» **Task brief**
Filter the data for lines with the word "this", then copy every line so identified.

Collected data:
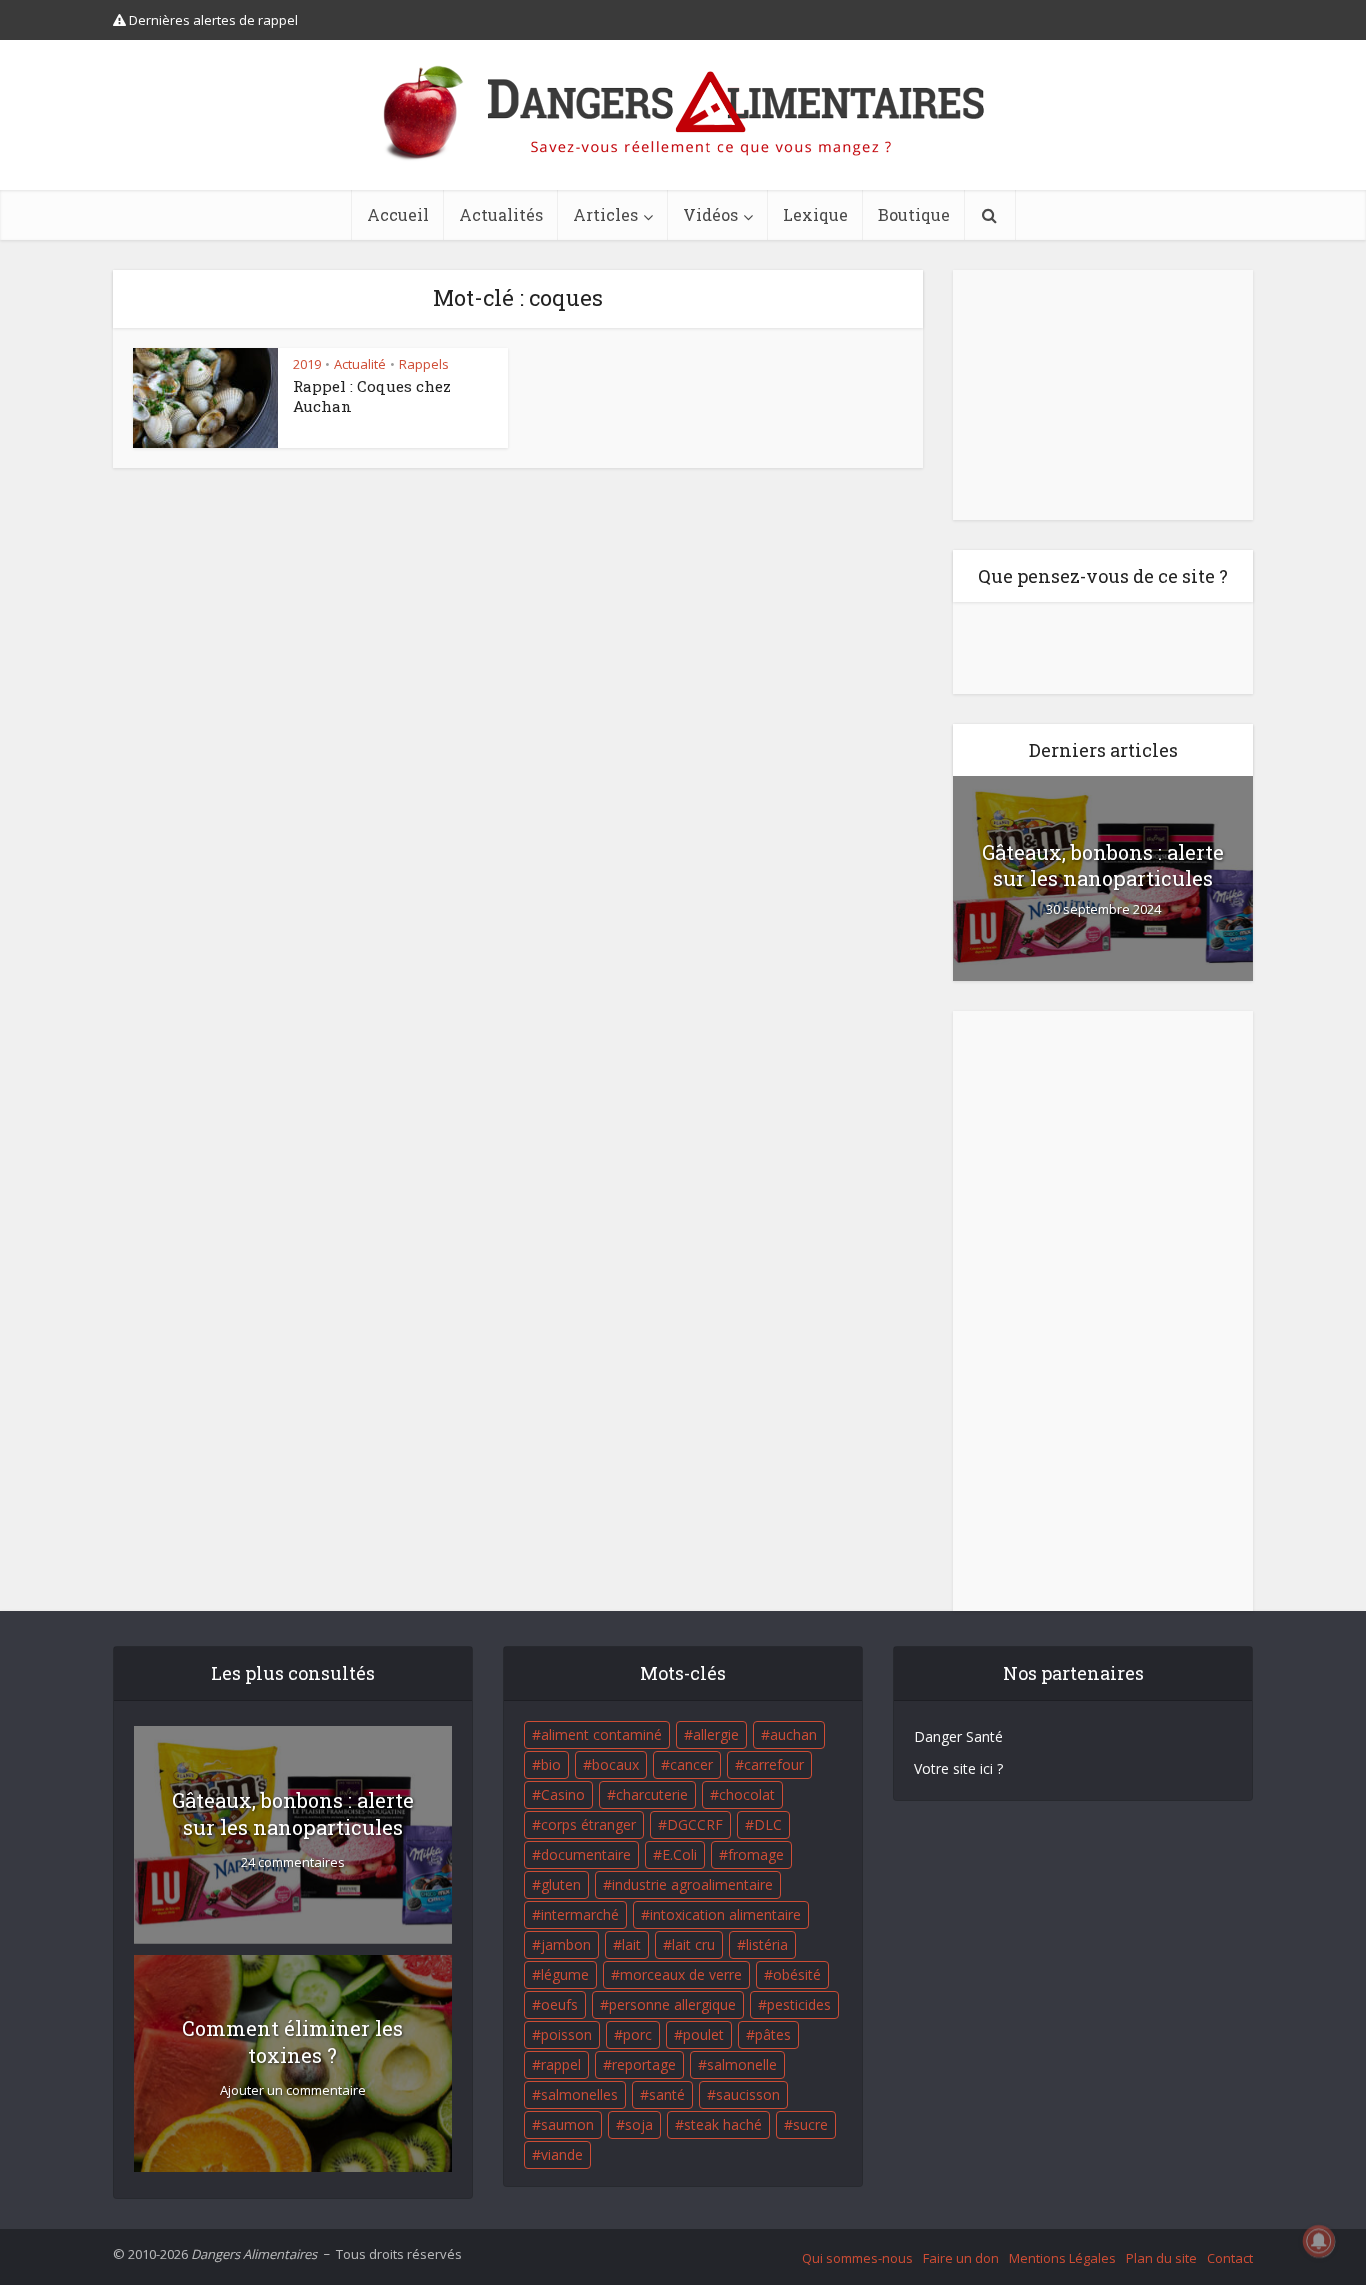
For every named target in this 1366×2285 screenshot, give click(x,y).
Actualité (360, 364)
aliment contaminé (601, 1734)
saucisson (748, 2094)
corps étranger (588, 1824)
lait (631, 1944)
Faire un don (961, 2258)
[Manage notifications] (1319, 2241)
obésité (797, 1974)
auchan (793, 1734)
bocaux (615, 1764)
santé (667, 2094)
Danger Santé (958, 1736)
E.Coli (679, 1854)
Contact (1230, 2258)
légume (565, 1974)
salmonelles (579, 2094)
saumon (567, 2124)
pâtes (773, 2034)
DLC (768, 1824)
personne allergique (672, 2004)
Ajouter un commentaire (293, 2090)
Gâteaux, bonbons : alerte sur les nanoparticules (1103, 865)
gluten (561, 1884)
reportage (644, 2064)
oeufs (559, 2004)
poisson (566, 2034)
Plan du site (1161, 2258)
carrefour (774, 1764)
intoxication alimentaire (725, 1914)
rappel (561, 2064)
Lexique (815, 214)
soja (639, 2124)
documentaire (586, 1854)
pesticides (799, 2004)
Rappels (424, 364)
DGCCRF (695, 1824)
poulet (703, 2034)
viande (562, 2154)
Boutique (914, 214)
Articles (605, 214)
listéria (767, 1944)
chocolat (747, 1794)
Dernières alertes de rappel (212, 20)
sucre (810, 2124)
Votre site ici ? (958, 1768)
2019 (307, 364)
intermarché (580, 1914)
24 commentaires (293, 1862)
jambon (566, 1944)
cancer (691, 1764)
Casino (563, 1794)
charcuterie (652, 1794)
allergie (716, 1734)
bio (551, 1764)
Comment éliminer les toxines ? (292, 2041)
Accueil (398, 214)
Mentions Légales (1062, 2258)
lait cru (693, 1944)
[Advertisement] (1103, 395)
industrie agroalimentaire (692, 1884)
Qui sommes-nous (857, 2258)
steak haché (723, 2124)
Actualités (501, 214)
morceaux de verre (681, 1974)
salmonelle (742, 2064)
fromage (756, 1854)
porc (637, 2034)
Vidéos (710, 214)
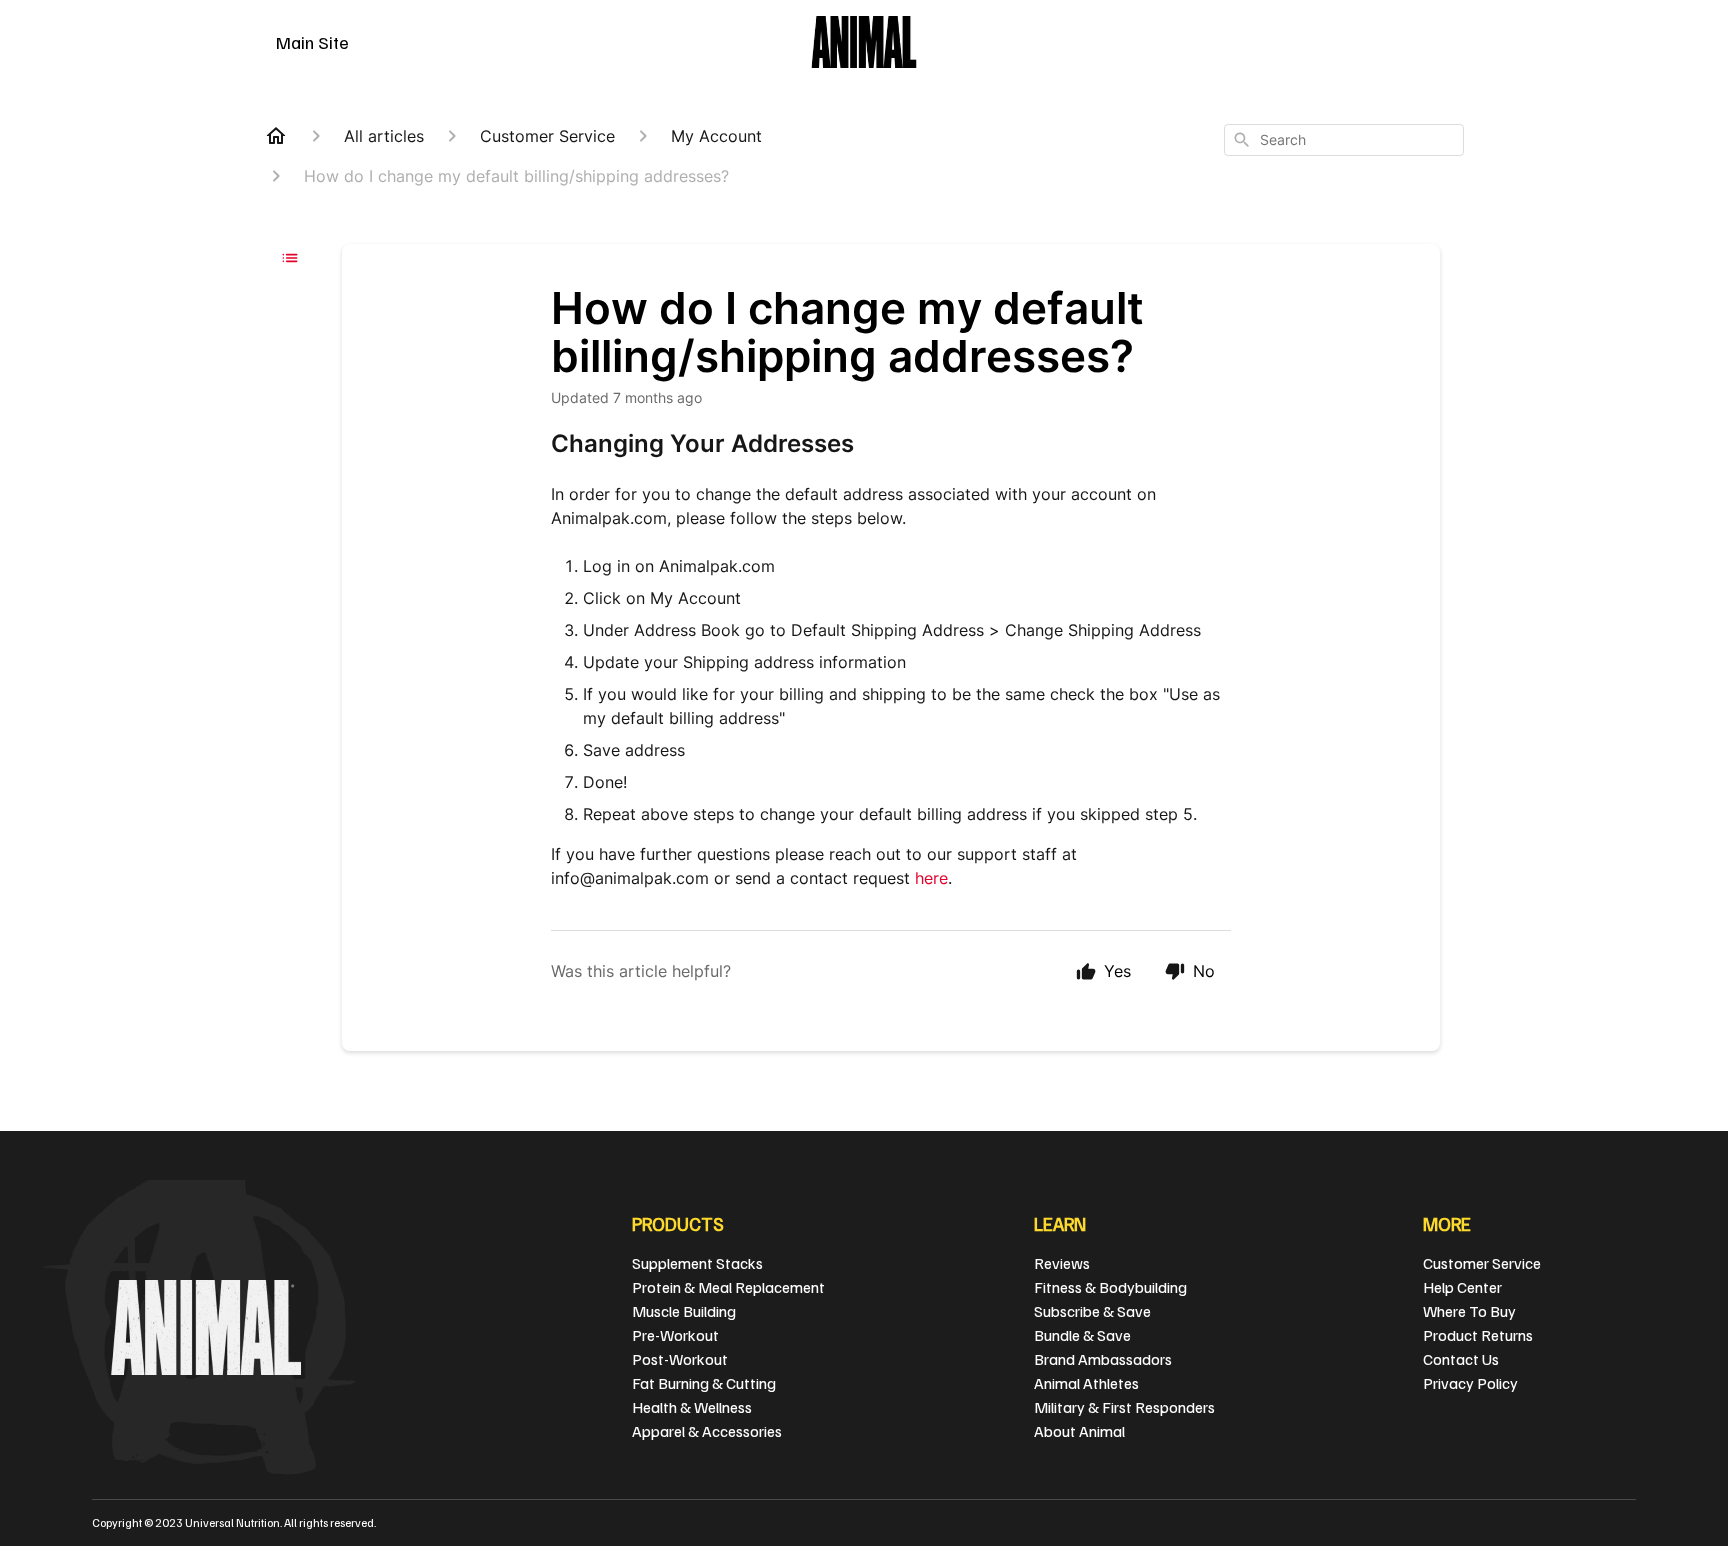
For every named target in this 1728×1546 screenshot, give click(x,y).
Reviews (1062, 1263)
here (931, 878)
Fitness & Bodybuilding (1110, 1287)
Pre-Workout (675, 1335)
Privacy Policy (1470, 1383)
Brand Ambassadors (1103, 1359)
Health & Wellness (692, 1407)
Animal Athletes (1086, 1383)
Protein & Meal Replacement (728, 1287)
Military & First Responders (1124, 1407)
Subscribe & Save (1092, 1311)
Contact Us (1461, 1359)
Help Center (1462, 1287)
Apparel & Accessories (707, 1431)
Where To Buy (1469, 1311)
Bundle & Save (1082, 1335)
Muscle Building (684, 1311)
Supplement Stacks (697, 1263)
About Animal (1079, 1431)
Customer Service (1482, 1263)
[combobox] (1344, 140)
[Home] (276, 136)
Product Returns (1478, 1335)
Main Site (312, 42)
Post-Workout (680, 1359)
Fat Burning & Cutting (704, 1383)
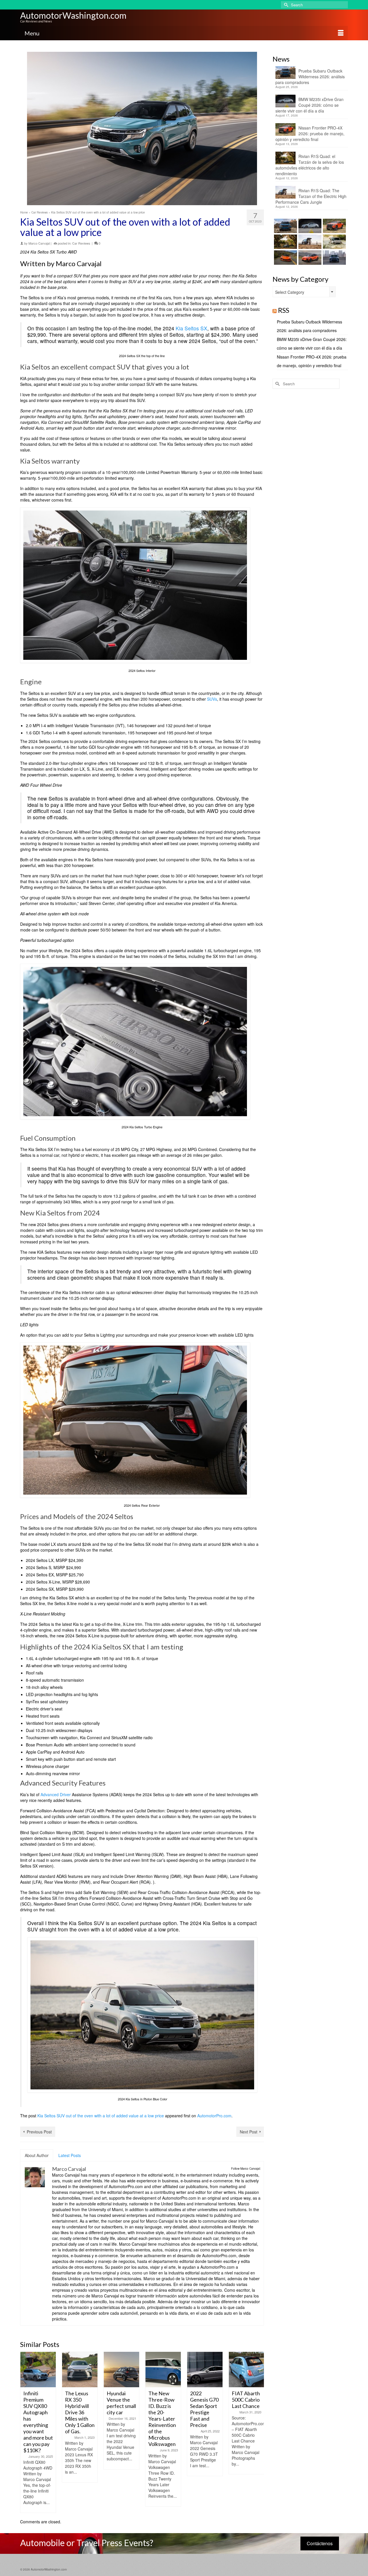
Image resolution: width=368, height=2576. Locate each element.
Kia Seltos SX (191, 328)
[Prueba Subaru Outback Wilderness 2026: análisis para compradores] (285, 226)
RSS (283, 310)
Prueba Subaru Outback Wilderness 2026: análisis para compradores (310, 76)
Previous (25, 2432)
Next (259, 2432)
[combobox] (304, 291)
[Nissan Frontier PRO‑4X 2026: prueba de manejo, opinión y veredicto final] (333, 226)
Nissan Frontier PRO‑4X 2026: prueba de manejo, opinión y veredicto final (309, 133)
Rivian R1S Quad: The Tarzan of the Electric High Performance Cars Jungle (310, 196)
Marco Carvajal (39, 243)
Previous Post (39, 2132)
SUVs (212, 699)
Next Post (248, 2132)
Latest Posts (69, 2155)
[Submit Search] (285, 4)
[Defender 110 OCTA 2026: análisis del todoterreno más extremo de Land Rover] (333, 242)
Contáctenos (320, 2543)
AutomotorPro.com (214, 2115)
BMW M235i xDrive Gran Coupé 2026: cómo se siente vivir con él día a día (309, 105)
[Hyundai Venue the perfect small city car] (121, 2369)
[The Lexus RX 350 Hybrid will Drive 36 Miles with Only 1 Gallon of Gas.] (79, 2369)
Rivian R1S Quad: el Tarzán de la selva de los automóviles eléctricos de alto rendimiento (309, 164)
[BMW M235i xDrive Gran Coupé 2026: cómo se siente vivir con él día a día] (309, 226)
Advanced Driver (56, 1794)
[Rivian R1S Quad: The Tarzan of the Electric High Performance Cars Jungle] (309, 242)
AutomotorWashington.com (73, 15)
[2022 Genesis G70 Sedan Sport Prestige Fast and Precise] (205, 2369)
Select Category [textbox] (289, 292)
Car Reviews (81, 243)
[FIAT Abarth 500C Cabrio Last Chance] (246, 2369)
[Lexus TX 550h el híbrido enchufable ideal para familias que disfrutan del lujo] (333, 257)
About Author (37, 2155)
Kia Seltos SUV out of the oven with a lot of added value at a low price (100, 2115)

» **Answer section**
For every named target in this 1366×2285 screenshot, give click(x,y).
For every named target in this 1728×1546 screenshot, give click(x,y).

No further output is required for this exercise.